Excerpt
SECOND AMENDMENT TO LOAN AND SECURITY AGREEMENT
This Second Amendment to Loan and Security Agreement ("Amendment") is dated
as of December 5, 1997, and entered into by and between XXX XXXXXX, INC., a
Washington corporation ("Borrower"), J.J. DISTRIBUTION COMPANY, a Washington
corporation ("Distribution"), and GENERAL ELECTRIC CAPITAL CORPORATION, a New
York corporation ("Lender").
R E C I T A L S:
WHEREAS Borrower, Distribution and Lender are parties to a Loan and
Security Agreement dated as of August 29, 1997, as amended by that certain First
Amendment to Loan and Security Agreement dated as of October 23, 1997
(collectively, the "Loan Agreement"; capitalized terms used herein without
definition shall have the meaning set forth in the Loan Agreement), pursuant to
which Lender has extended to Borrower a revolving credit loan (including a
subfacility for letters of credit);
WHEREAS, in connection with the proposed investment in Borrower by one or
more affiliates of Xxxxxx, Xxxxxxx & Company, LLC and possibly other accredited
or institutional investors ("Purchasers") pursuant to the form of Preferred
Stock Purchase Agreement attached hereto as Exhibit A (the "Purchase
Agreement"), Borrower has requested that Lender amend the Loan Agreement in
accordance with the terms hereof; and
WHEREAS Lender wishes to grant Borrower's request on the terms and
conditions set forth herein,
NOW, THEREFORE, for valuable consideration the receipt and sufficiency of
which is hereby acknowledged, the parties hereto agree as follow
ARTICLE I. AMENDMENTS
1.1 Defined Terms
On and after the Effective Date (as hereinafter defined), Schedule A to the
Loan Agreement shall be amended to include the following additional and revised
definitions:
"Additional Equity" shall mean an aggregate cash equity contribution (net
of customary investment banking fees of Purchasers, reimbursable expenses
of Purchasers, and out of pocket fees and expenses of Borrower) received by
Borrower on or after the Closing Date of not less than $6,000,000.
"Additional Equity Account" shall have the meaning assigned to it in
Schedule D.
"Fixed Charge Coverage Ratio" shall mean, for the last day of any Fiscal
Month for
the twelve (12) Fiscal Month period ending on such day, the ratio of the
following for Borrower and its Subsidiaries on a consolidated basis
determined in accordance with GAAP: (a) EBITDA plus Lease Expenses less
Capital Expenditures that are not financed through the incurrence of any
Indebtedness (excluding the Revolving Credit Loan) plus Capital
Expenditures that are made with the proceeds of the Additional Equity, in
each case for such period; to (b) the sum of (i) interest expense (net of
interest income) paid or deemed paid in respect of any indebtedness during
such period plus (ii) regularly scheduled payments of principal paid or
deemed paid on Funded Debt (excluding the Revolving Credit Loan) during
such period plus (iii) taxes to the extent accrued or otherwise payable
with respect to such period plus (iv) Lease Expenses during such period
plus (v) cash dividends paid with respect to the Preferred Stock during
such period.

What the task requires
Extend the second amendment to the loan and security agreement past its final sentence, picking up after the definition of "Fixed Charge Coverage Ratio."

Material provided
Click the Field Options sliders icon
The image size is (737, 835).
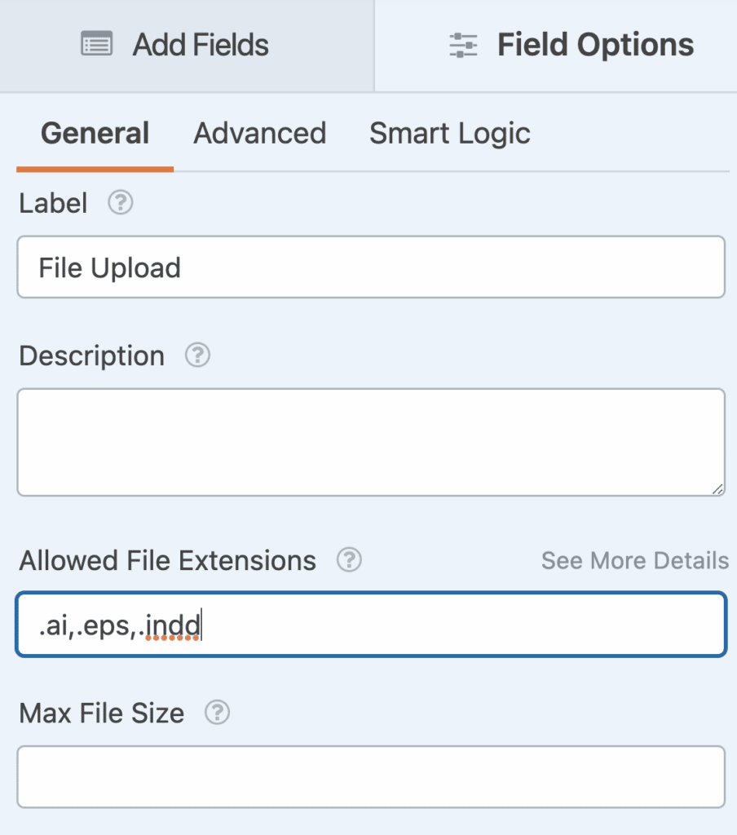coord(462,45)
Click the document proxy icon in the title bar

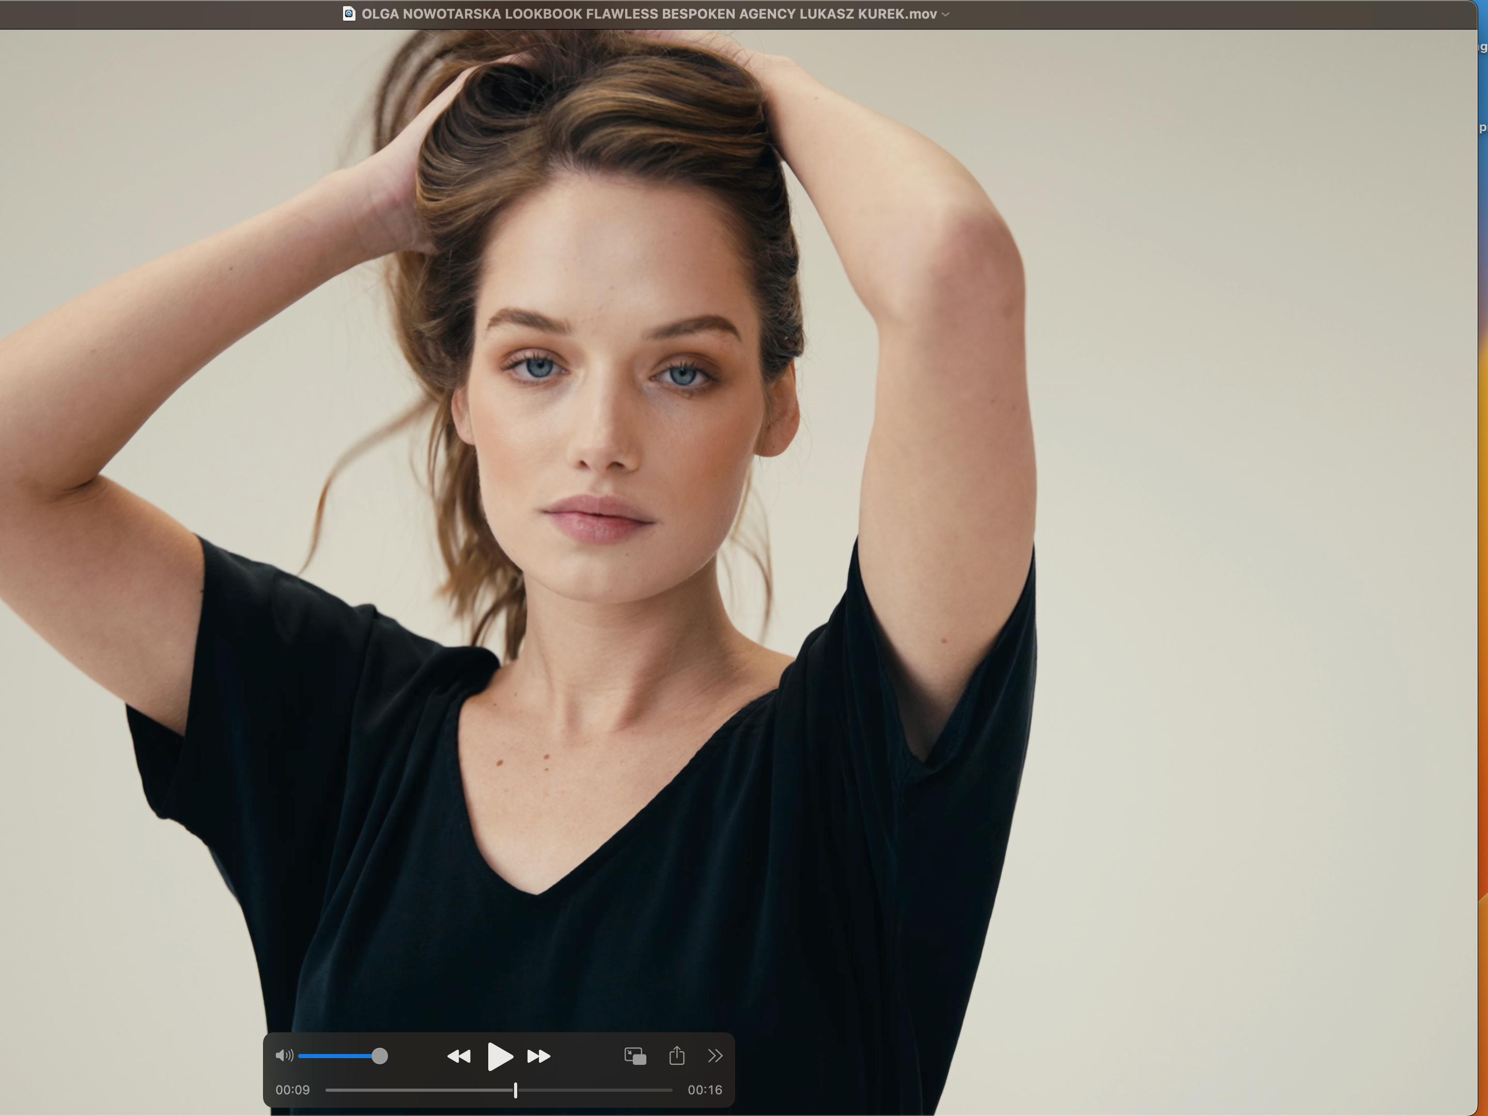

Expected answer
"Plan of Reorganization" shall mean Borrower's Second Amended Chapter 11
Plan of Reorganization dated November 16, 1995 and filed with the United
States Bankruptcy Court for the Western District of Washington at Seattle
in Chapter 11 Case No. 94-03993, as in effect on the Closing Date, and as
further amended in accordance with the terms of the Order Re-Opening Case,
Modifying Treatment of Class 3 (General Unsecured) Claims Under Plan, and
Re-Closing Case entered on December 1, 1997.
"Preferred Stock" shall mean Borrower's Series A Preferred Stock and Series
B Preferred Stock, in each case issued pursuant to the terms of the
Statement of Rights and Preferences.
"Purchase Agreement" shall mean the Preferred Stock Purchase Agreement
between Borrower, as seller, and one or more affiliates of Xxxxxx, Xxxxxxx
& Company, LLC and such other accredited or institutional investors, as
purchasers, dated as of December 3, 1997.
"Purchasers" shall mean the "Purchasers" under and as defined in the
Purchase Agreement.
"Statement of Rights and Preferences" shall mean the Statement of Rights
and Preferences of Series A Preferred Stock and Series B Preferred Stock of
Xxx Xxxxxx, Inc., as in effect on December 3, 1997 and as amended from time
to time with the consent of the Lender."
1.2 Use of Proceeds
On and after the Effective Date, Section 1.3 of the Loan Agreement shall be
amended to read as follows:
"Borrower shall use the proceeds of the Revolving Credit Loan to repay
all of its outstanding indebtedness to LaSalle National Bank and for
general working capital
and corporate uses not otherwise prohibited by the terms of this Agreement,
but excluding in any event the making of any Restricted Payment not
otherwise permitted under Section 5(l); provided, that in no event shall
Borrower use the proceeds of the Revolving Credit Loan for the payment of
Capital Expenditures at any time that there are funds in the Additional
Equity Account."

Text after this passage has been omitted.